L’incontro è un rendez vous elettorale per sponsorizzare il possibile cambio di casacca del
Municipio. Ci sono un po’ di candidati e tra questi un giovane con un percorso politico già alle spalle. So che si è laureato e gli chiedo dunque cosa fa di bello, dove lavora.
“Per ora nulla” mi risponde ed io resto un po’ lì. “ Mi spiace”, mormoro, “ A Genova è difficile, però con la tua laurea da ingegnere..”
“Non ho ancora avuto tempo”..
“Ma non ti sei laureato all’inizio dell’anno?”
“Sai l’esame di stato e poi le primarie.., ho un appuntamento, scusa, ciao”
Deve aver visto la mia faccia un po’ basita ed io avevo dimenticato che era al seguito della
senatrice. Dunque a 27 anni con una laurea in tasca un ragazzo non cerca lavoro per quel che ha studiato, ma cerca lavoro nella politica.
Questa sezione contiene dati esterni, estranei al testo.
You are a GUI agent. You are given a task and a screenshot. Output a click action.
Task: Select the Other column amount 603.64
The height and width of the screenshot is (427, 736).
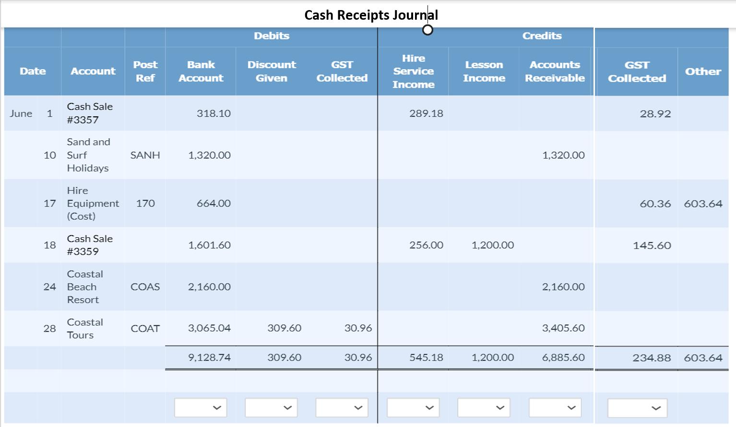[703, 203]
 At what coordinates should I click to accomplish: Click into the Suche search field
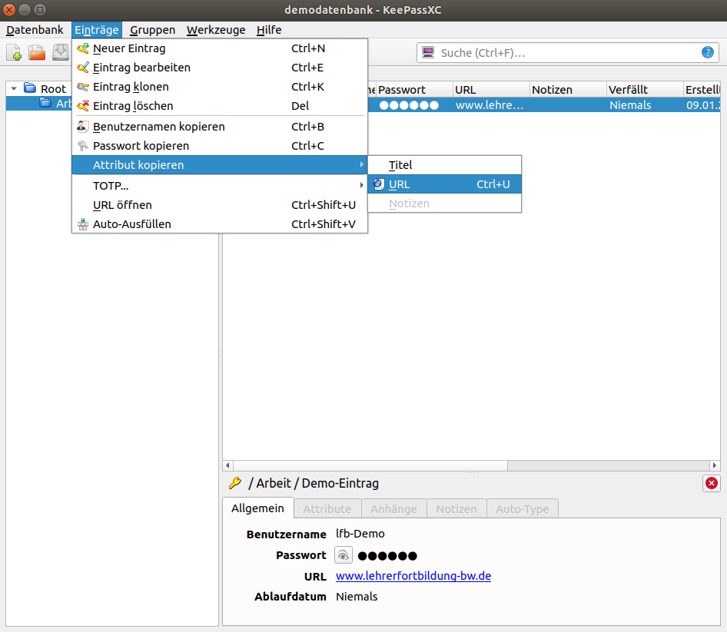[x=565, y=53]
Così ai seggi elettorali, un altro giovane candidato, di anni 28, con laurea triennale mi confessa che se la sta prendendo con calma per la specialistica, anche lui ha avuto molto da fare, è nello staff dell’altro professore.
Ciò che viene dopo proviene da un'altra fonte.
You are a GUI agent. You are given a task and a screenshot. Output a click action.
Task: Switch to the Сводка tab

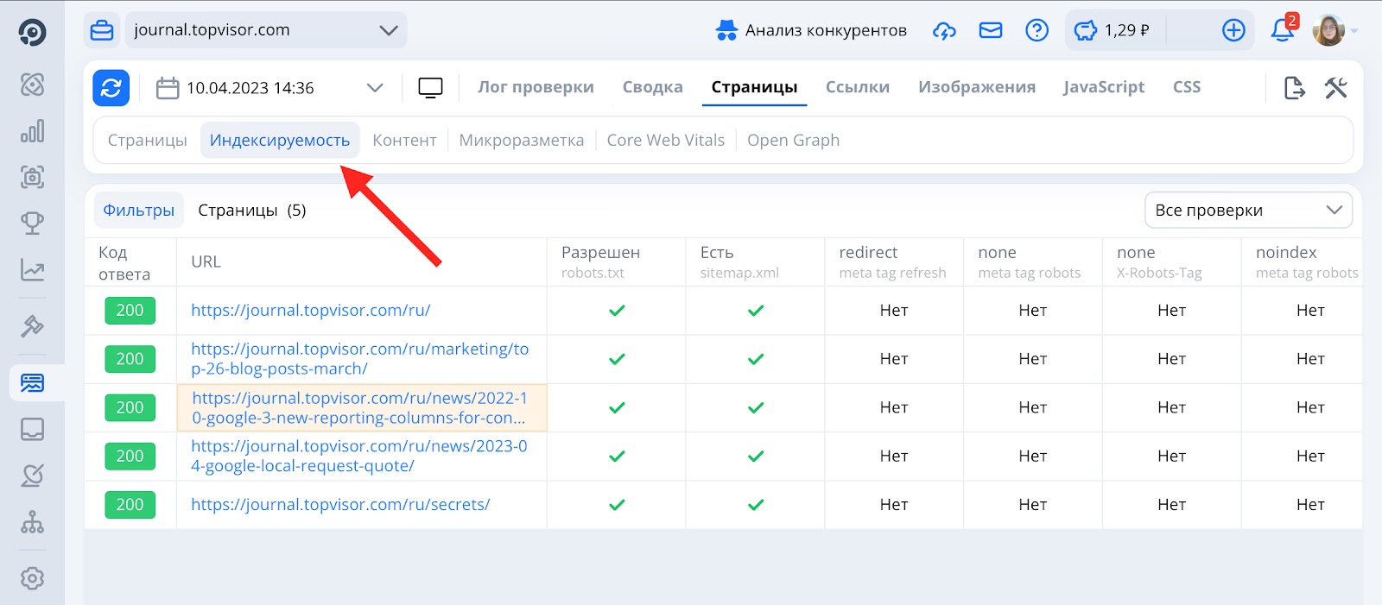[x=652, y=87]

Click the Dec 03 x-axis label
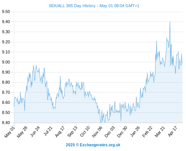coord(110,132)
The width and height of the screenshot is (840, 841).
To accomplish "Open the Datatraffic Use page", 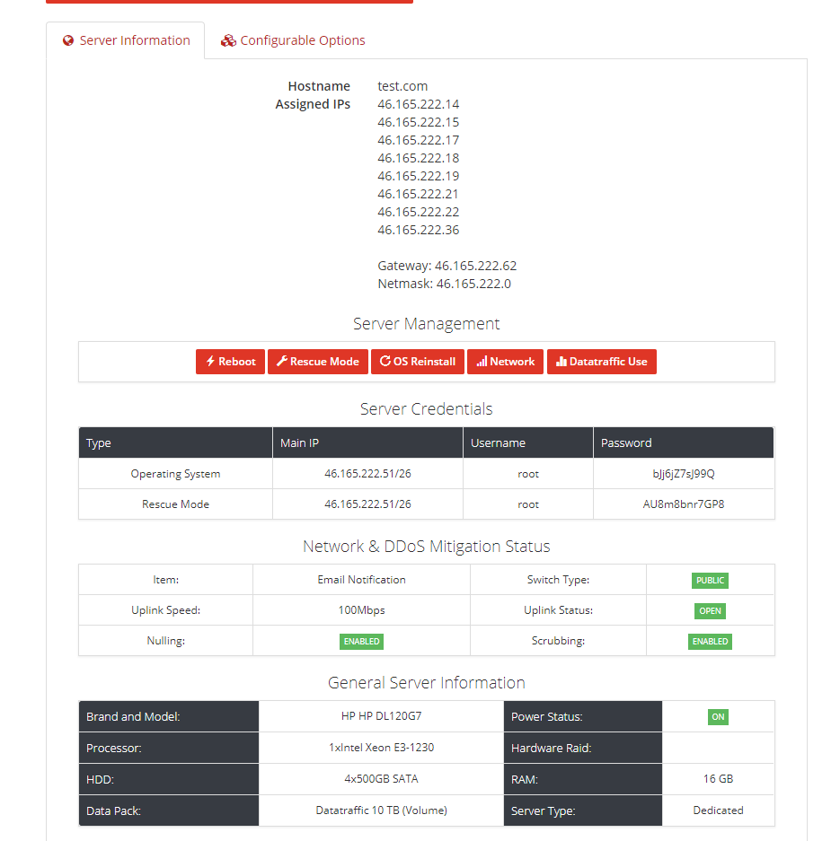I will coord(601,362).
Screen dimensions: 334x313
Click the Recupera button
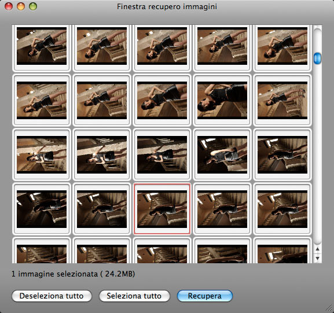(205, 296)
A sentire questi ragazzi viene una crisi di coscienza: che razza di messaggio abbiamo passato?
Com’è potuto accadere che in tempo di crisi giovani brillanti non pensino ad un’occupazione ma a collocarsi nella politica, facendone un “mestiere”?
L’idea scorrazza da destra a sinistra ed è talmente “normale” che nessuno ci fa caso, anzi
si stupiscono che tu ti stupisca di fronte a giovani che pensano al loro futuro di individuo,
programmandosi una carriera politica come professione.
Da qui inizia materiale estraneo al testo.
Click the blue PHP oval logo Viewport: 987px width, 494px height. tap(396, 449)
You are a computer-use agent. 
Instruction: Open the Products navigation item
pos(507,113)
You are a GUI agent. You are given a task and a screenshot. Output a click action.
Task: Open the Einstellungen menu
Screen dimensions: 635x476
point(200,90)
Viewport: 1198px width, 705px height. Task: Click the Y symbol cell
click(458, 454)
Riusciranno ad essere vicini alle problematiche dei loro coetanei?
Non si voleva così un rinnovamento della politica, non era nel conto di chi voleva, di chi vuole un cambiamento, non è una mera questione di carta d’identità.
Diventa allora vitale l’essere eletti e la disinvoltura nei comportamenti per raggiungere la meta.
Come è capitato ad un elettore delle primarie, che si è visto messaggiare proprio da uno di questi giovani rampanti, il quale proponeva la sua candidatura di giovane, laureato, quasi l’annuncio personale di una volta, mancava la bella presenza.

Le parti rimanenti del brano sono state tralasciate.